**Exercise tasks:**
**A.** Decide whether each statement agrees with the abstract on muscarinic receptor coupling, answering yes or no and quoting the abstract's deciding words: (i) the CHO-m2 cell membranes expressed 99 ± 25 fmol of binding sites per mg protein; (ii) pertussis toxin-sensitive high affinity agonist binding sites were detected in CHO-m1 membranes; (iii) the CHO-vt9 clone expresses muscarinic m3 receptors at a higher density than CHO-m3 cells.
**B.** In the abstract on muscarinic receptor coupling, which labeled compound was used to characterize the CHO cells pharmacologically?

Passage for review: Begin

Coupling of muscarinic m1, m2 and m3 acetylcholine receptors, expressed in Chinese hamster ovary cells, to pertussis toxin-sensitive/insensitive guanine nucleotide-binding proteins

Abstract

Chinese hamster ovary (CHO) cells expressing recombinant human m1 (CHO-m1 cells), m2 (CHO-m2 cells), or m3 (CHO-m3 cells) muscarinic receptors were characterised pharmacologically with [ 3H] N-methylscopolamine. Agonist-stimulated coupling of these receptors with guanine nucleotide-binding proteins (G proteins) was measured by guanine nucleotide- and pertussis toxin-modification of carbachol competition-binding curves, and pertussis toxin-sensitivity of agonist-stimulated [ 35S]guanosine 5′- O-3-thiotriphosphate) ([ 35S]GTPγS) binding, in membrane preparations of the CHO cell clones. High affinity agonist binding and agonist-stimulated [ 35S]GTP-γS binding was abolished in CHO-m2 cell membranes (expressing 99 ± 25 fmol of [ 3 H]N- methylcopolamine binding sites/ mg protein) after pertussis toxin pretreatment of cells, suggesting that muscarinic m2 receptors expressed in these cell membranes couple predominantly with pertussis toxin-sensitive G proteins.CHO-m1((713 ± 102 fmol/mg protein) and CHO-m3 (1212 ± 279 fmol/mg protein) cell membranes produced maller elevations in agonist-stimulated [ 35S]GTPγS binding considering the higher receptor levels, compared with CHO-m2 cell membranes. Pertussis toxin pretreatment of these clones clso resulted in a significant attenuation of agonist-stimulated [ 35S]GTPγS binding suggesting that, under these experimental conditions, muscarinic m1 and m3 receptors can couple with both pertussis toxin-sensitive and pertussis toxin-insensitive G proteins. Guanine nucleotide-modification of agonist binding in CHO-m1 and CHO-m3 cell membranes was comparatively smaller than in CHO-m2 cell membranes. A proportion of pertussis toxin-sensitive high affinity agonist binding sites were also detected in CHO-m3 cell membranes, but not in CHO-m1 membranes or in a CHO cell clone (CHO-vt9) expressing muscarinic m3 receptors at a lower density (430 ± 43 fmol/mg protein) than in CHO-m3 cells. These data suggest that high affinity agonist binding to phospholipase C-linked receptors may not faithfully represent the activity of these receptors coupled to G q/11, but may also represent these receptors coupling to pertussis toxin-sensitive G proteins.

Passage for review: End
Given records: Begin

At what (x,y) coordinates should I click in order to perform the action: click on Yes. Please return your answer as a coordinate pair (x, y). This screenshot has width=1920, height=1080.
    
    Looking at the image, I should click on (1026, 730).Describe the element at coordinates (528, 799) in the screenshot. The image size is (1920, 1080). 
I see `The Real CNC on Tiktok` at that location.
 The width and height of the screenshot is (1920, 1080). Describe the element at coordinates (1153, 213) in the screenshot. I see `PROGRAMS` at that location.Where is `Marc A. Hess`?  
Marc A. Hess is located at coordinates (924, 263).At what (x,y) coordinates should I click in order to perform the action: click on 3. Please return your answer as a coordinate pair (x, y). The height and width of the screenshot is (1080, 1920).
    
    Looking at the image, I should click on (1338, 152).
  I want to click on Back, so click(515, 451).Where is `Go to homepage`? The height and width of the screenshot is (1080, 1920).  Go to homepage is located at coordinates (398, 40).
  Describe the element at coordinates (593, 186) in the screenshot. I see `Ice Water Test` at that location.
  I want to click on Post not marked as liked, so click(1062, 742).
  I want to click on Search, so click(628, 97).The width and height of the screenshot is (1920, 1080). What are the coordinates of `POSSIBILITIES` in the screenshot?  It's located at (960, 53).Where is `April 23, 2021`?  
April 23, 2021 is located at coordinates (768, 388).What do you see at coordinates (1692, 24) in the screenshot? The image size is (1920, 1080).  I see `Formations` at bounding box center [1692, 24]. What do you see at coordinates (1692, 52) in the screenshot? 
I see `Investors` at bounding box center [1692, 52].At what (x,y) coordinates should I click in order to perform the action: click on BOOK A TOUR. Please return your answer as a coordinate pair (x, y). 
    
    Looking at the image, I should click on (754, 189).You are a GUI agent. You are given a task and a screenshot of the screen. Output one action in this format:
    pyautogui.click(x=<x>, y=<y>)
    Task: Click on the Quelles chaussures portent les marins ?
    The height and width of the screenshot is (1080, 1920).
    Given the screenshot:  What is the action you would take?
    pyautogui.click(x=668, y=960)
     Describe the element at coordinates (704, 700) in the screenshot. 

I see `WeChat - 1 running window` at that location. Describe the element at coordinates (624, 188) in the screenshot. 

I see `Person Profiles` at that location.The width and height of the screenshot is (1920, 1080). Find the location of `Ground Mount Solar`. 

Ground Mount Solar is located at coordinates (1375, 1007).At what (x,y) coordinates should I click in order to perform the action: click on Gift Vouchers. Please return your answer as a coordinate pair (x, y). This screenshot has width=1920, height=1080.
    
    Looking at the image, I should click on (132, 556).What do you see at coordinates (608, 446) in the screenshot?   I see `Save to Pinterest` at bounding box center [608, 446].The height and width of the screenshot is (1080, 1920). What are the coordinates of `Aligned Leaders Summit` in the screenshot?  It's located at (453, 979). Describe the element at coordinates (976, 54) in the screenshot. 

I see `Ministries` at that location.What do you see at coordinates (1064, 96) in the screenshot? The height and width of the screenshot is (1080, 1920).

Given records: End

**Solutions to each task:**
**A.**
(i) Yes: "expressing 99 ± 25 fmol"
(ii) No: "but not in CHO-m1 membranes"
(iii) No: "at a lower density (430 ± 43 fmol/mg protein) than in CHO-m3 cells"

**B.** [3H]N-methylscopolamine